> TASK TO COMPLETE
Word for word, reproduce every line of the data below.

> DATASET EXCERPTS
........
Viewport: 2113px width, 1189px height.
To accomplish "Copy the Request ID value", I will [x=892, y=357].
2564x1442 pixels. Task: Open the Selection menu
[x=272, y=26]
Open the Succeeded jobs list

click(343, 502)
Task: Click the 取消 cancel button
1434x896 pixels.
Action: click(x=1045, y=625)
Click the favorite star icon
........
> ANSWER AREA
Viewport: 2113px width, 1189px height.
To accomplish "Copy the Request ID value", I will [x=892, y=357].
2564x1442 pixels. Task: Open the Selection menu
[x=272, y=26]
Open the Succeeded jobs list

click(343, 502)
Task: Click the 取消 cancel button
1434x896 pixels.
Action: click(x=1045, y=625)
Click the favorite star icon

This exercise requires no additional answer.